Inside view: Erin McKiel

August 23, 2012 at 10:08PM
Erin McKiel
Erin McKiel (./The Minnesota Star Tribune)

Senior project architect at BWBR

Erin McKiel, who received Minnesota's Young Architect Award for 2012, hadn't always planned to be an architect. In fact, she considered quite a different career path.

The 33-year-old St. Paul native ended up bypassing an appointment to the U.S. Naval Academy -- where she planned to study aeronautical engineering -- to pursue a career in architecture at the University of Notre Dame School of Architecture. McKiel, who has been a licensed architect for five years, joined St. Paul-based BWBR in 2006 and specializes in health care design.

She also has served on several programs looking at quality of life issues and design in St. Paul, including design ideas for the Ford plant site and development of the city's Central Corridor neighborhoods. The AIA Minnesota Young Architect Award, sponsored by the American Institute of Architects (AIA), is for architects who've been licensed for less than 10 years.

QWhy pursue architecture?

AI found it to be that perfect balance between creativity and the technical, the structuring, the detailing that engineering had.

QDo you find health care design satisfying?

AI find it to be super rewarding. It's working for a client profession that's giving back to people. The Park Nicollet Frauenshuh Cancer Center in St. Louis Park was one of my first projects.

QYou worked with cancer patients in designing the facility, correct?

AYes. Park Nicollet was on the cutting edge of that. We worked with staff and patients and heard patients' responses to how architecture can change the way they recover.

QHow was it designed to help patients in recovery?

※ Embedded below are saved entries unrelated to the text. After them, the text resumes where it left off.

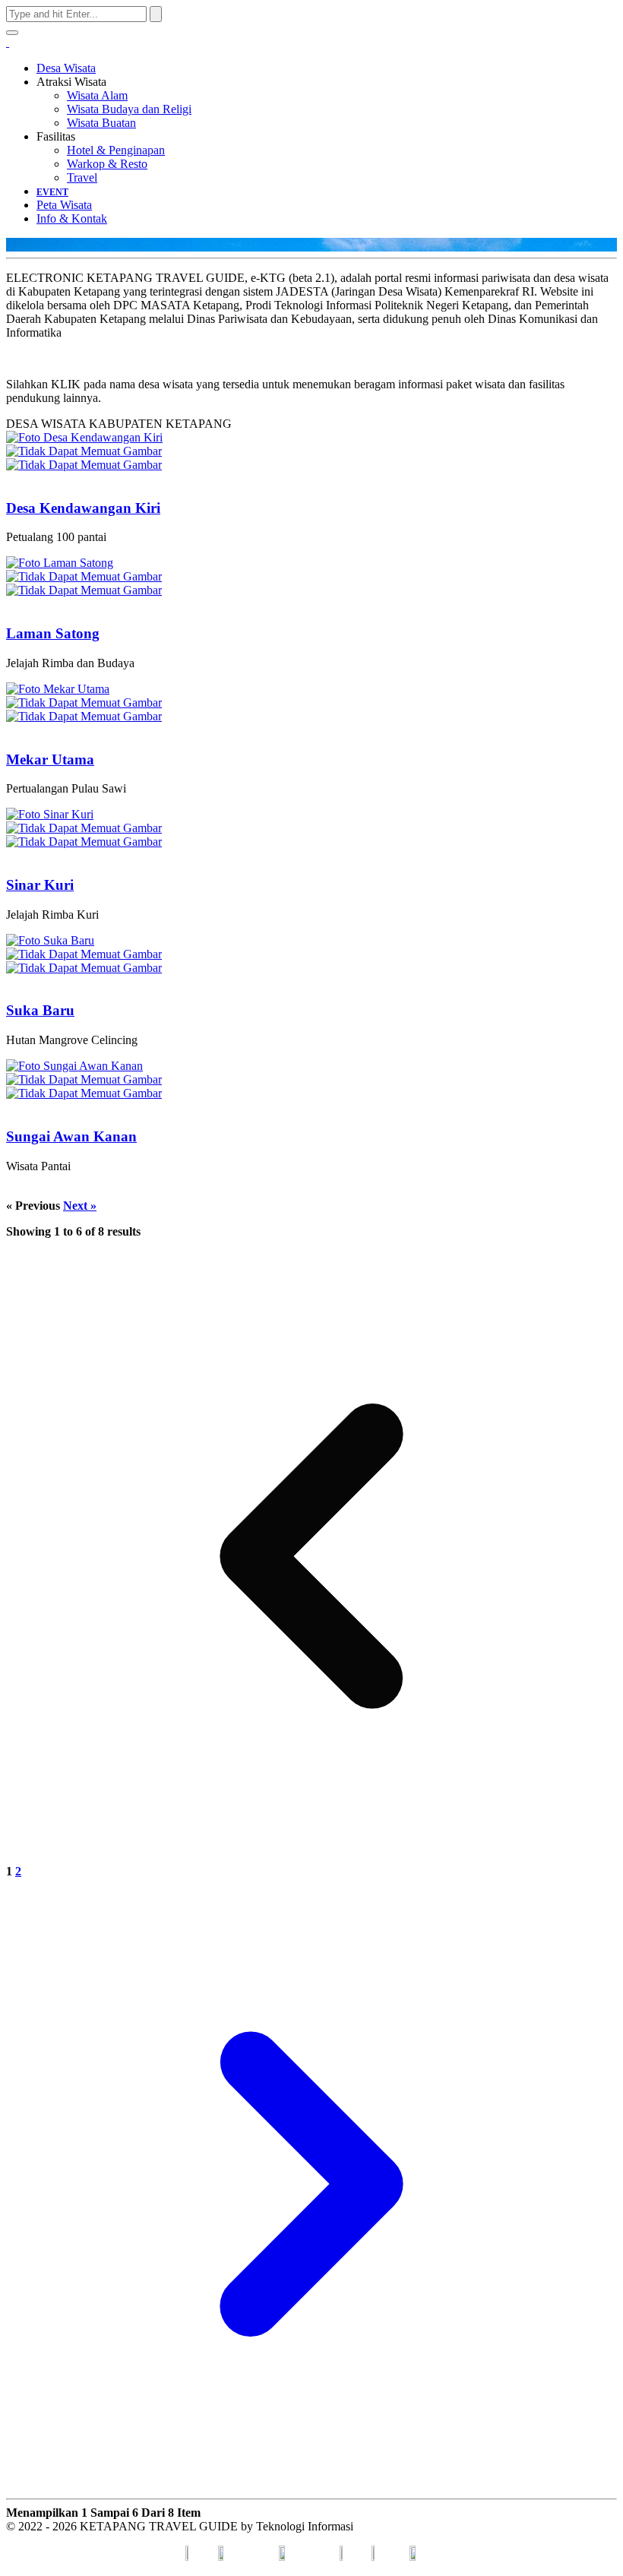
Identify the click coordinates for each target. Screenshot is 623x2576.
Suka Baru (40, 1010)
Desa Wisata (66, 68)
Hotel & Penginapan (116, 150)
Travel (82, 177)
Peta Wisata (64, 204)
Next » (79, 1205)
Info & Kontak (71, 218)
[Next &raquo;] (311, 2485)
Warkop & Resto (107, 163)
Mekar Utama (50, 759)
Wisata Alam (97, 95)
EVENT (52, 192)
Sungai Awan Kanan (71, 1136)
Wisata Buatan (101, 122)
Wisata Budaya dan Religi (129, 109)
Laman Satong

AIn the way it's organized and how it provides services to patients. In contrast to what they were coming from, where a patient might have to go between multiple buildings to get treatment in a day, in this new facility, essentially all of the treatment is coming to the patient -- the lab draw, the chemotherapy, the scheduling. So everything works around the comfort of that patient.

QHow does it feel to see a project go from a sketch to completion?

AIt's like walking through your 3-D model. You can look back at a project and see where kernels of inspiration started.

QYou probably eat, live and breathe a project during the design process.

AYes. For some of these health care projects, it might be eight months or longer working on documents and another 18 months of construction. It's a long process.